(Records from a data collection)
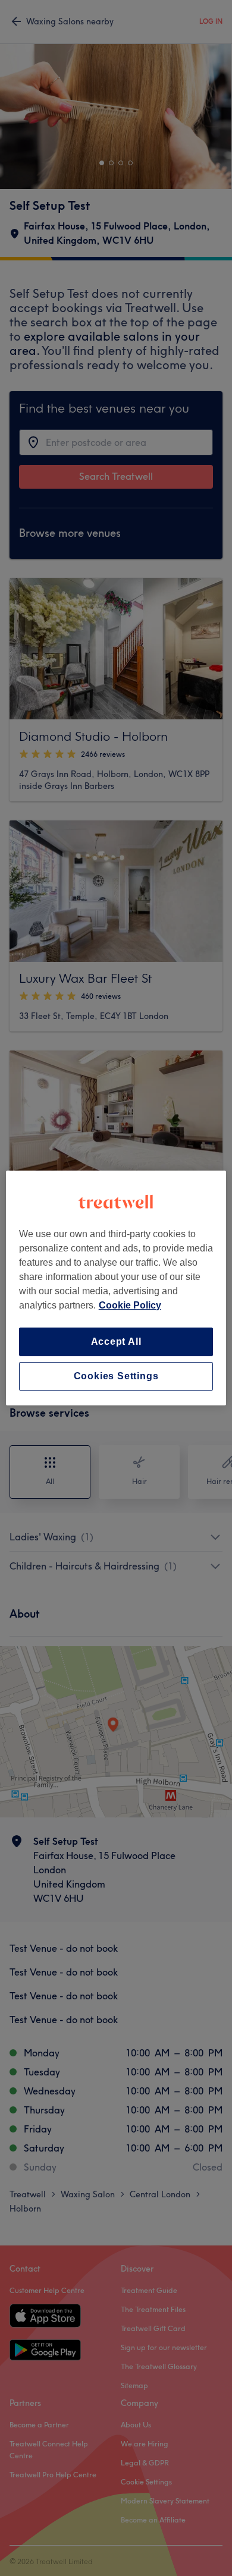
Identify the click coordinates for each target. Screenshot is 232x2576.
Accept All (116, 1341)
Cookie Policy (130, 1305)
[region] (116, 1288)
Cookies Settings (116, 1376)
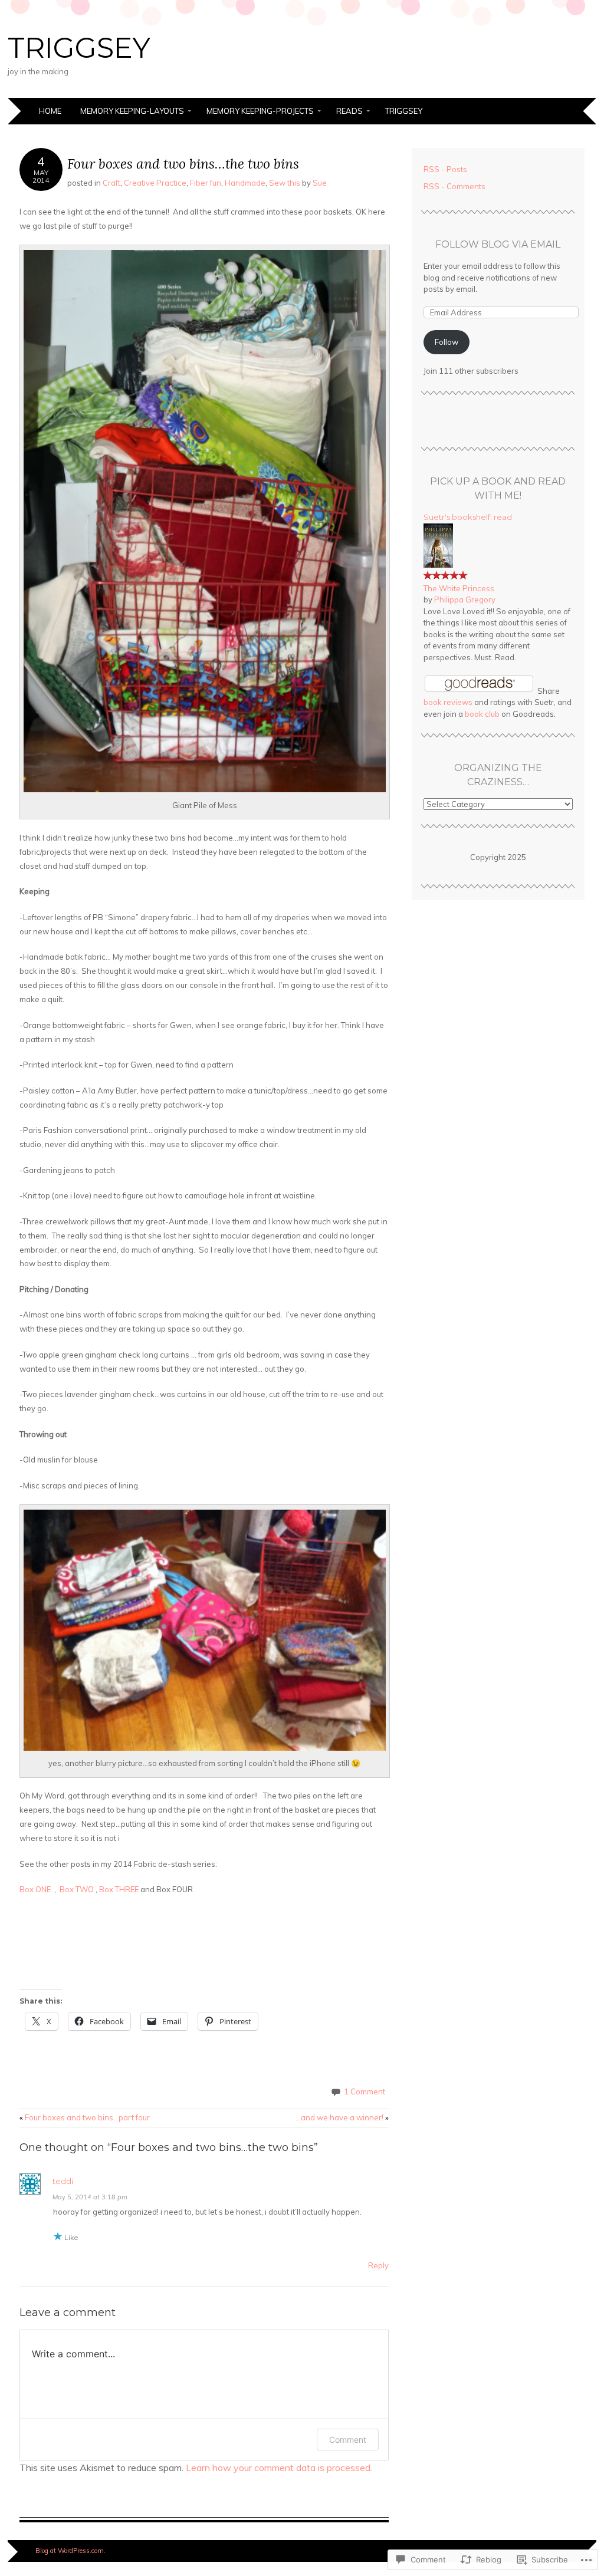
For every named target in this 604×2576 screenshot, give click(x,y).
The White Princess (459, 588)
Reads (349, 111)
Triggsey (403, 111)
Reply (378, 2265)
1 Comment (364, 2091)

→ **WHAT IS EXPECTED**
Scan the records above for the word "click". Copy each line that has it.

→ **ANSWER SECTION**
Identify the click coordinates for each target. Screenshot is 232x2576.
For every named target in this 604×2576 screenshot, give click(x,y).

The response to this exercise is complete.